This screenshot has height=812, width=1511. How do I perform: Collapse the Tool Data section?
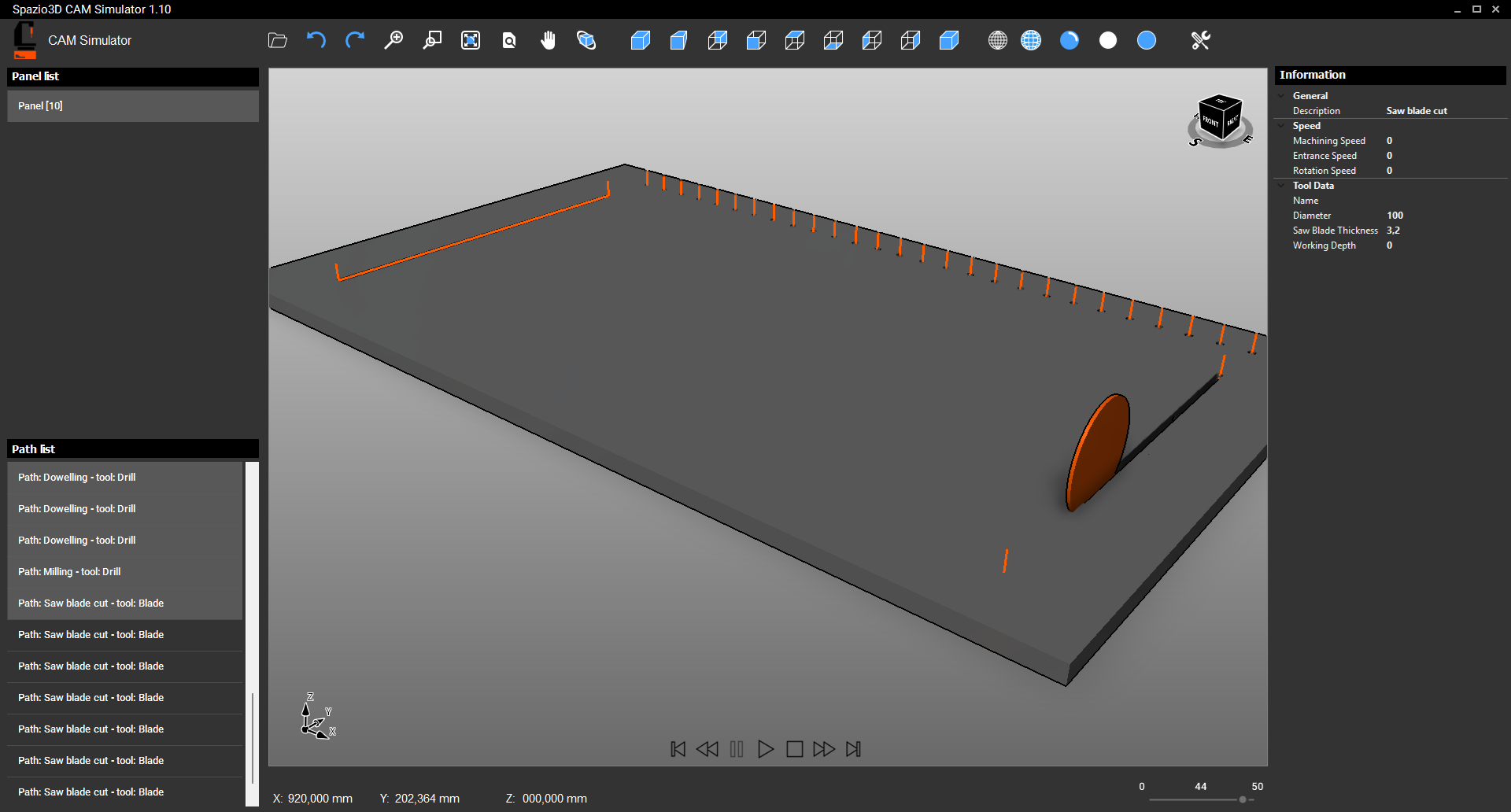tap(1282, 186)
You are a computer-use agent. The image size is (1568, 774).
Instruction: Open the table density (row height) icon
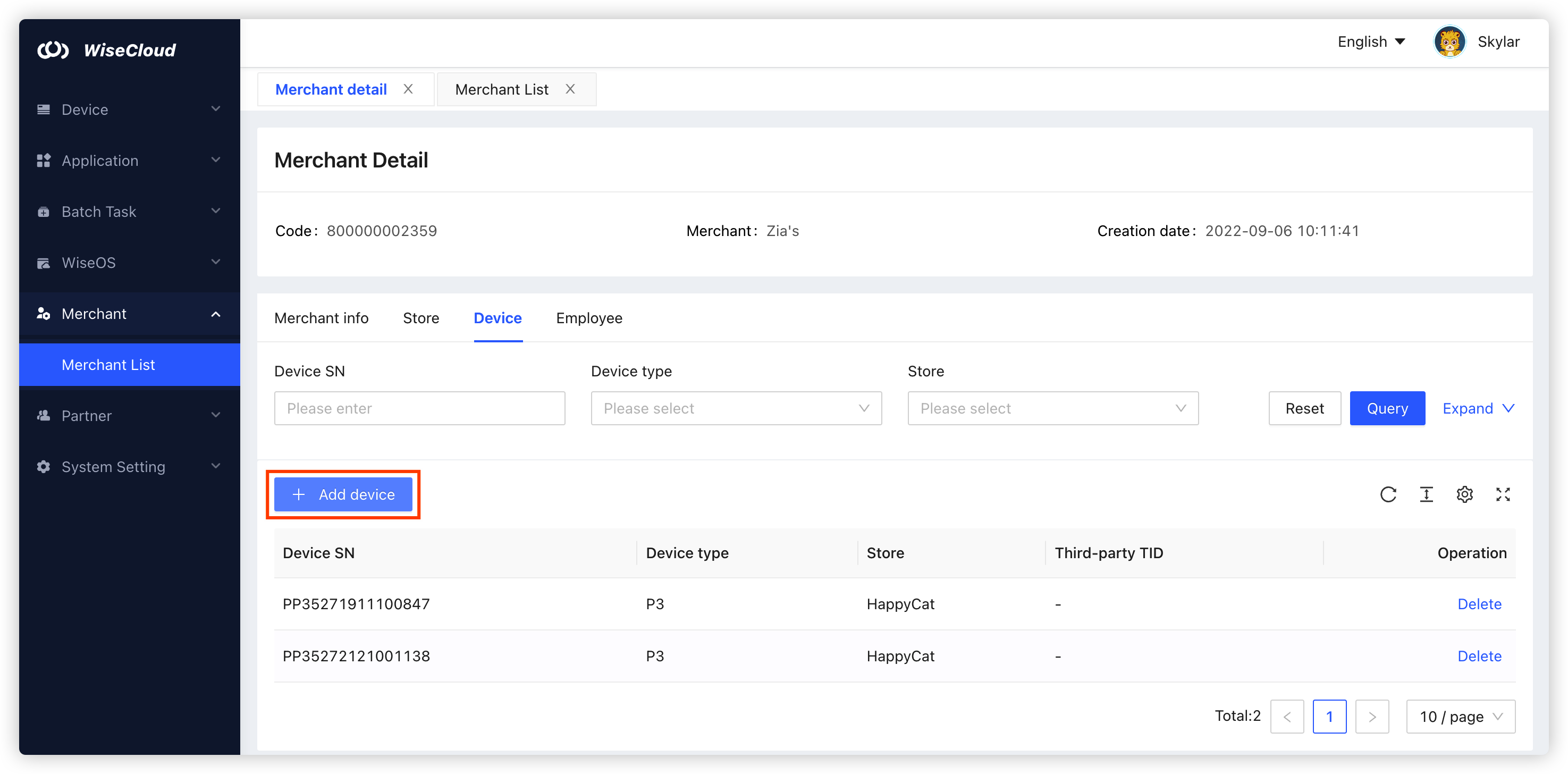click(x=1426, y=494)
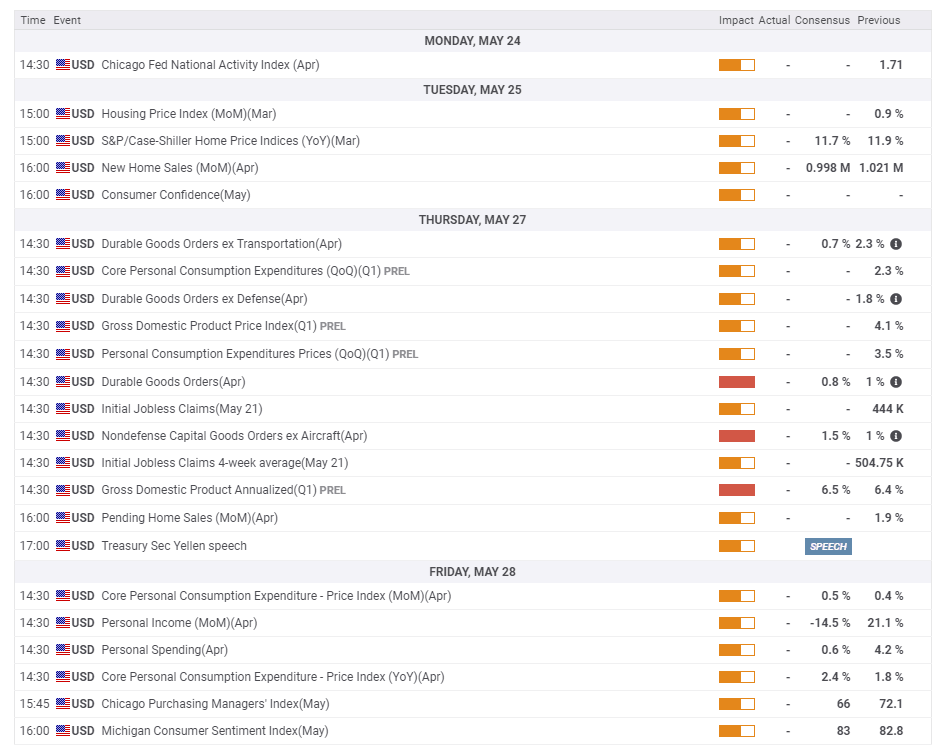Screen dimensions: 940x755
Task: Expand the New Home Sales (MoM)(Apr) row
Action: (179, 168)

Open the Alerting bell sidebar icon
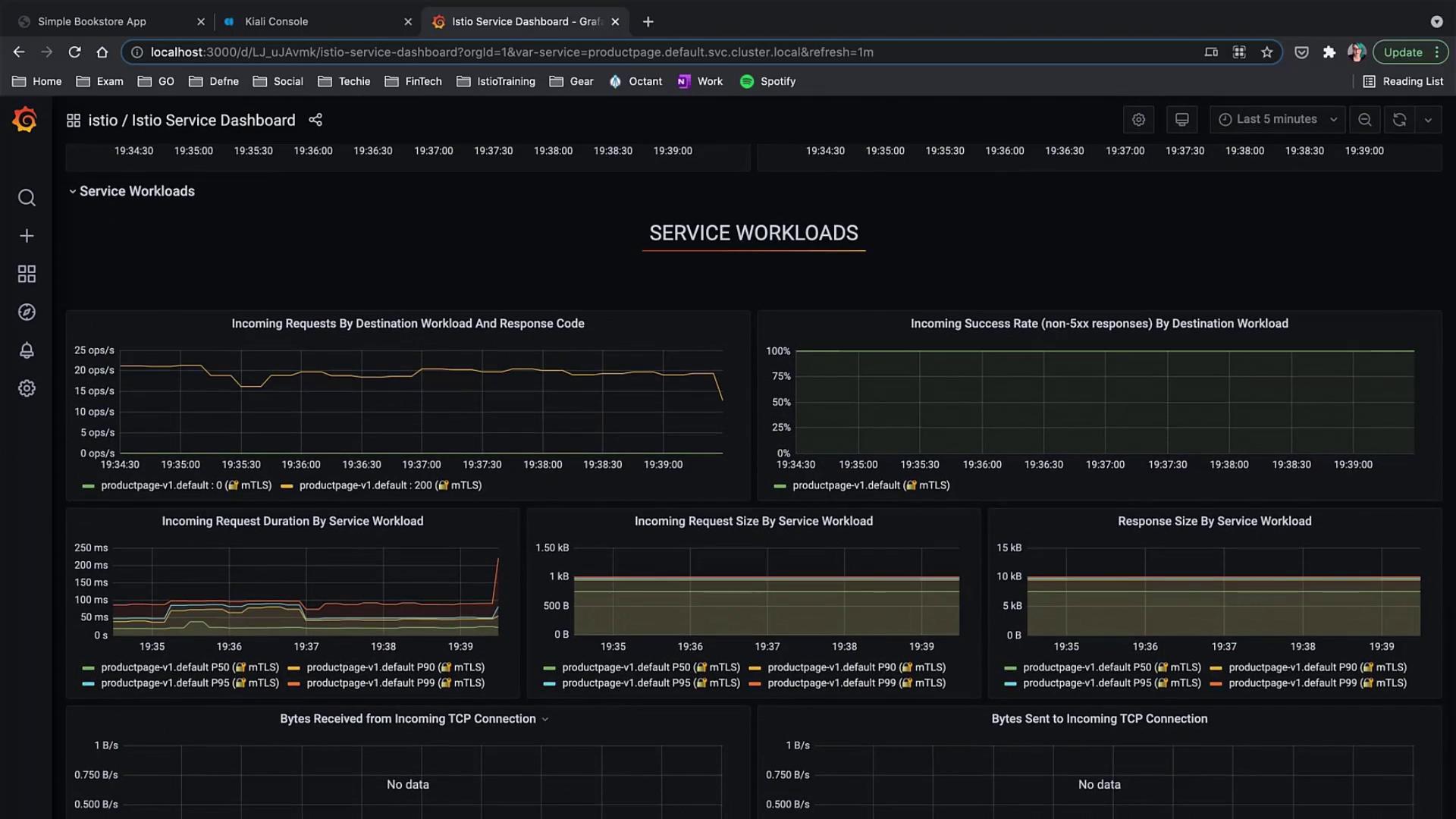click(27, 350)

-*-

_Work required_
Rewrite the records above as a numbered list, with one line per item and no blank lines. Leave the pictures out.

_Answer to the exercise_
1. This screenshot has height=812, width=1511. How do I perform: Collapse the Tool Data section?
2. tap(1282, 186)
3. You are a computer-use agent. The image size is (1568, 774).
4. Instruction: Open the table density (row height) icon
5. click(x=1426, y=494)
6. Screen dimensions: 940x755
7. Task: Expand the New Home Sales (MoM)(Apr) row
8. Action: (179, 168)
9. Open the Alerting bell sidebar icon
10. click(27, 350)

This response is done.